2. Half the states do NO AUDIT AT ALL (audit = comparison of electronic totals with ballots), generally because there IS no ballot. The other half do only a miserably inadequate 1% audit. (Experts whom I respect say that a minimum 10% audit is needed to detect fraud in electronic voting systems).

3. And perhaps worst of all, about 75% of the electronic voting systems in the U.S. are controlled by ONE, PRIVATE, FAR RIGHTWING-CONNECTED corporation (ES&S, which bought out Diebold, aka Premier).

4. Even states that do mail-in ballots can be rigged because, a) the ballots are run through electronic scanners, and b) the audit is grossly inadequate.


So that's it, folks. Our election outcomes can be decided by the far rightwing Urosevich Brothers, who run ES&S/Diebold. We ought to be far more alarmed at this than we are at the Koch Brothers. The Urosevich Brothers have the power of Josef Stalin, who was reported to have said that, "He who casts a vote decides nothing. He who counts the vote decides everything." (He probably didn't say it, but still....)

I won't go into my theories about who the Urosevich Brothers are allied with, and what it means for all of us, except to just give a hint. Our current Secretary of Defense Chuck Hagel was a founder of ES&S, which 'counted' his first two Senate elections with 'TRADE SECRET' code and NO PAPER BALLOT (no audit possible). His own e-voting company! And he's still invested in it, big-time (through the umbrella McCarthy Group).

Senator Hagel Admits Owning Voting Machine Company
http://www.scoop.co.nz/stories/HL0301/S00166.htm

The Most Ominous Monopoly
http://www.huffingtonpost.com/michael-carmichael/the-most-ominous-monopoly_b_291767.html

Back to basics: If we are forbidden to SEE how our votes are counted, if we have been deprived of this most basic of democratic principles, we really do not have a democracy any more. The commenters upthread are correct about that.

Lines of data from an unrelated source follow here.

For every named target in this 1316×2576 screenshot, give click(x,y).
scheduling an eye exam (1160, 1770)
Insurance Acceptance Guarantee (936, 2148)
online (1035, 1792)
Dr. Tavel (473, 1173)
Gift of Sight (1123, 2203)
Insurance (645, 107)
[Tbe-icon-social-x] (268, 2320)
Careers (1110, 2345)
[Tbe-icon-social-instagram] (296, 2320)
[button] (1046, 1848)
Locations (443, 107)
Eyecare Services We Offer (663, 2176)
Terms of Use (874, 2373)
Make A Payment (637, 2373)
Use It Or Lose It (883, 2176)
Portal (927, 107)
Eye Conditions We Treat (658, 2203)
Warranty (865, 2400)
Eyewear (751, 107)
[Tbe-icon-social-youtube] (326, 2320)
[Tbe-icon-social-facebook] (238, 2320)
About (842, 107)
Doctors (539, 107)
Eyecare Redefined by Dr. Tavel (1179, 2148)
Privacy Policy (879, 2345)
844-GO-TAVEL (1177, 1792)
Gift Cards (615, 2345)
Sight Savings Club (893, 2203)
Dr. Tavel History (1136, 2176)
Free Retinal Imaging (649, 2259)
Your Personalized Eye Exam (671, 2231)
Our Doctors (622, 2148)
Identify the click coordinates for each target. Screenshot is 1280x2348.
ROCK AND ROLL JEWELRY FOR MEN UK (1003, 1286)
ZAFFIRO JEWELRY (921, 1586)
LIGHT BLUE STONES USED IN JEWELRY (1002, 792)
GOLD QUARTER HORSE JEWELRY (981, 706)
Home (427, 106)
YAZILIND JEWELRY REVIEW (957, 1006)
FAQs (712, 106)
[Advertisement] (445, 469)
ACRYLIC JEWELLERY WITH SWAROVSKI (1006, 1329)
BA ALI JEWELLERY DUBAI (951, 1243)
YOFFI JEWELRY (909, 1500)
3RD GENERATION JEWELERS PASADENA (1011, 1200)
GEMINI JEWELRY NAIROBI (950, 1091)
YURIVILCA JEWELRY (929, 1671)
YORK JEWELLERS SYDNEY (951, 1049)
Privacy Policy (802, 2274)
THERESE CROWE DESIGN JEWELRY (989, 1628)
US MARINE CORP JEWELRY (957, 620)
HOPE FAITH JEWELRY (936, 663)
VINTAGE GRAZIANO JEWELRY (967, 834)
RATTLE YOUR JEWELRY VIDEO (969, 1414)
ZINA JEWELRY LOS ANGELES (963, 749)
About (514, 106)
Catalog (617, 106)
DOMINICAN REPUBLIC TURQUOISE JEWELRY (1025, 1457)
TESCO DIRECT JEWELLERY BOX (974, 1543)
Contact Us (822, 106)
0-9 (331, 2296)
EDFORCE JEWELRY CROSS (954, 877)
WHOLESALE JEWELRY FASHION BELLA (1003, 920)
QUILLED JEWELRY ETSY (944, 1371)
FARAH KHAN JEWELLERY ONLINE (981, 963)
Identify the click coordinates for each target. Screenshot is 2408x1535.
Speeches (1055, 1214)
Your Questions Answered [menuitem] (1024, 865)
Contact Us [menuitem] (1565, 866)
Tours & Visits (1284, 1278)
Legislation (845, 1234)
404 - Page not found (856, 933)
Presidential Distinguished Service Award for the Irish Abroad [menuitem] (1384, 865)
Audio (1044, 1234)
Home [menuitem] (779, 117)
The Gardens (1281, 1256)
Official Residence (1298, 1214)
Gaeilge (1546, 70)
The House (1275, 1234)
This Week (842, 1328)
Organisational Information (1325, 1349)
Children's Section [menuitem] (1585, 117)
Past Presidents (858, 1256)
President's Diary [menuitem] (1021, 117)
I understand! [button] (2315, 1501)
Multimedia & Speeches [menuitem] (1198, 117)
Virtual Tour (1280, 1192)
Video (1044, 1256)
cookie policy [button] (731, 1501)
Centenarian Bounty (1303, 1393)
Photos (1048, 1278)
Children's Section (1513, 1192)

What are we going to do about it?

The power to decide on voting systems still resides with the states and counties. Likely, if we manage to influence our local state and county officials to dump these machines, our 7%-approval-rating (unelected) Congress will likely grab the power over voting systems from our states and counties. But the gauntlet will have been thrown in that case: the People vs. the scofflaw Congress. (The U.S. Constitution gives the states the power over election systems.)

Even more pertinent: The People vs. the Corporate State.

This coup d'etat that took place between 2002 and 2004 (vast spread of these machines) was accomplished largely by corruption--ES&S/Diebold getting millions of our tax money from Congress with which to entice local officials into the anti-democratic e-voting systems. They held plush conferences at places like the Beverly Hilton (2005) where our local election officials were wined and dined into idiocy (or worse). There is NO current federal legal requirement that we all use these nefarious machines. We can return to paper ballots--which we most certainly should do--if we can get our corrupted, elitist local officials to comply. This is more feasible than influencing Congress (which is hopeless). Not easy, but doable.

This should be ITEM NO. 1 on any program of reform for the U.S. Return vote counting to the PUBLIC VENUE!